→ COMPITO RICHIESTO
Come si traduce in inglese questa frase dell'ordinanza di Cassazione riportata più avanti: «RAGIONE_SOCIALE proponeva, innanzi al Tribunale di Velletri, opposizione al decreto ingiuntivo, per la somma di euro 3.500.000,00 emesso il 5.11.2012, in favore di Unicredit s.p.a., in virtù della fideiussione prestata a garanzia della Izard s.r.l., assumendo che quest'ultima aveva estinto il debito oggetto della suddetta fideiussione.»?

Ordinanza di Cassazione Civile Sez. 1 Num. 31698 Anno 2024
Civile Ord. Sez. 1 Num. 31698 Anno 2024
Presidente: COGNOME
Relatore: COGNOME
Data pubblicazione: 10/12/2024
ORDINANZA
sul ricorso 23477/2020 proposto da:
RAGIONE_SOCIALE in liquidazione, in persona del legale rappres. p.t., elett.te domic. in Roma, INDIRIZZO presso l’avv. NOME COGNOME dal quale è rappresentata e difesa, per procura speciale in atti;
-ricorrente –
-contro-
FINO 2 RAGIONE_SOCIALE in persona del legale rappres. p.t., e per essa, quale mandataria, RAGIONE_SOCIALE, elett.te domic. in Roma, alla INDIRIZZO presso l’avv. NOME COGNOME dal quale è rappresentata e difesa, con procura speciale in atti;
-controricorrente-
avverso la sentenza n. 2676/2020 de lla Corte d’appe llo di Roma, pubblicata il 6.06.2020;
udita la relazione della causa svolta nella camera di consiglio del 13/11/2024 dal Cons. rel., dott. NOME COGNOME
RILEVATO CHE
RAGIONE_SOCIALE proponeva, innanzi al Tribunale di Velletri, opposizione al decreto ingiuntivo, per la somma di euro 3.500.000,00 emesso il 5.11.2012, in favore di Unicredit s.p.a., in virtù della fideiussione prestata a garanzia della Izard s.r.l., assumendo che quest’ultima aveva estinto il debito oggetto della suddetta fideiussione. Con sentenza pubblicata il 9.12.2013, il Tribunale rigettava l’opposizione, osservando che: la società opposta aveva provato il diritto fatto valere attraverso la produzione dell’atto del 21.5.07 con cui l’opponente si era costituita garante della RAGIONE_SOCIALE per l’adempimento delle obbligazioni dipendenti da un anticipo finanziario per causali varie ammontanti complessivamente alla somma di euro 3.500.000, nonché attraverso la produzione dell’estratto -conto al 31.7.2010 da cui risultava che la somma dovu ta dall’obbligata principale ammontava complessivamente a euro 5.314.312,741 oltre interessi; l’atto del 21.5.07 non configurava una fideiussione ma un contratto autonomo di garanzia, atteso che le obbligazioni assunte dall’oppon ente in virtù del suddetto atto erano del tutto autonome rispetto all’obbligazione della società garantita, e miravano a tenere indenne la banca dalle conseguenze del mancato adempimento della prestazione gravante sulla debitrice principale (come dimostrato: dalla previsione dell’ob bligo di rimborsare alla banca le somme che quest’ultima fosse tenuta a restituire a seguito d i annullamento, inefficacia o revoca dei pagamenti stessi; l’esclusione del beneficium excussionis e l’espressa deroga all’art. 1957 c.c.; dal l’obbligo di pagare alla banca quanto dovutole a semplice richiesta scritta, anche in caso di opposizione del debitore; dal l’obbligo di restituzione delle somme
comunque erogate nell’ipotesi in cui le obbligazioni garant ite fossero dichiarate invalide); le suddette clausole erano incompatibili con il principio di accessorietà della fideiussione, per cui nonostante la denominazione di fideiussione utilizzata dalle parti, il contratto concluso era da considerare un contratto autonomo di garanzia.

→ CONTENUTO DEL DATASET
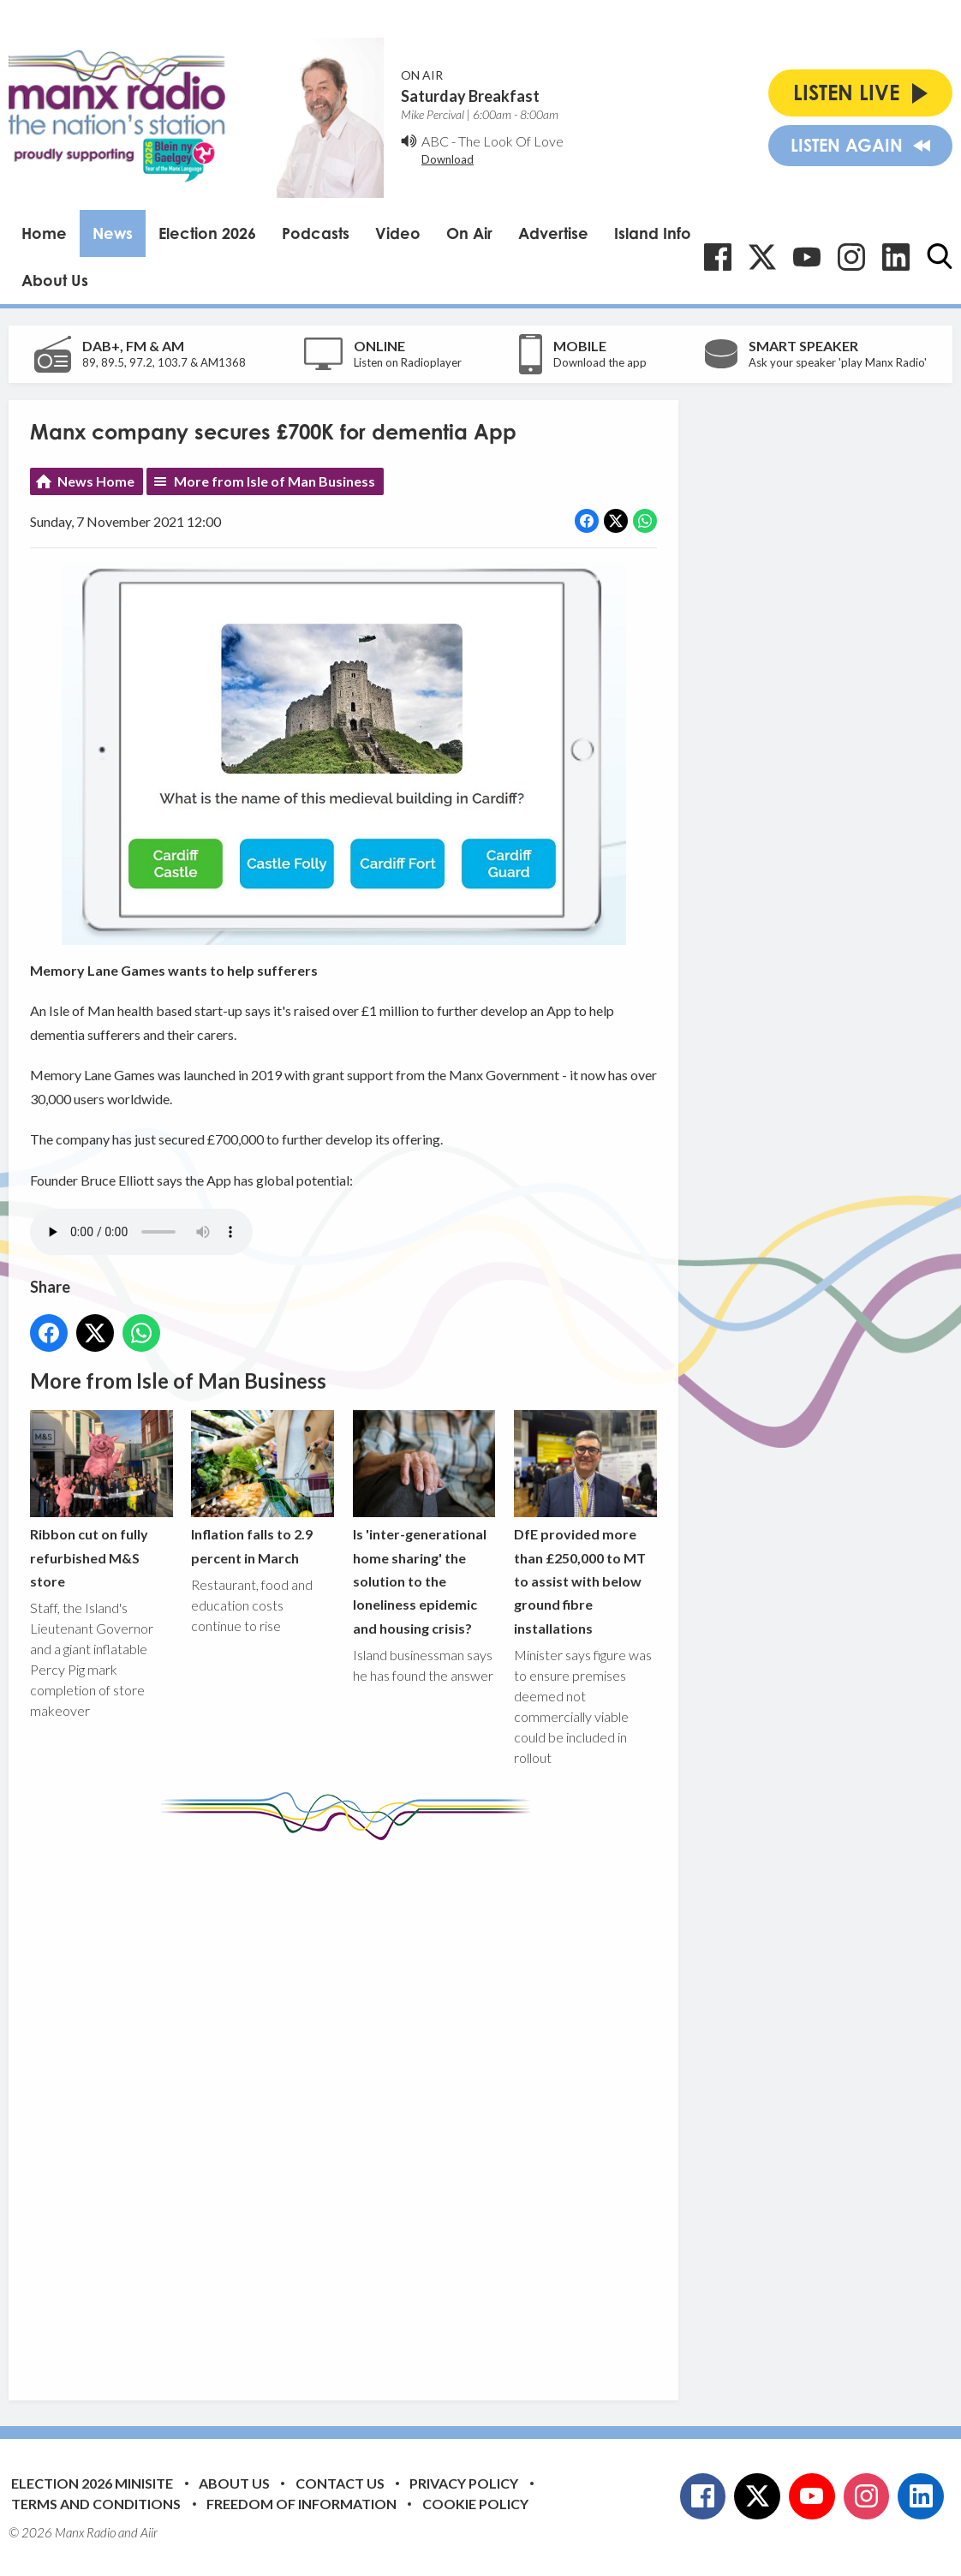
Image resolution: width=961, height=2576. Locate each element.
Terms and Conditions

→ IN RISPOSTA
RAGIONE_SOCIALE filed with the Court of Velletri an opposition to the payment order for the sum of 3,500,000.00 euros, issued on 5.11.2012 in favor of Unicredit s.p.a. on the basis of the suretyship given as security for Izard s.r.l., claiming that the latter had extinguished the debt covered by that suretyship.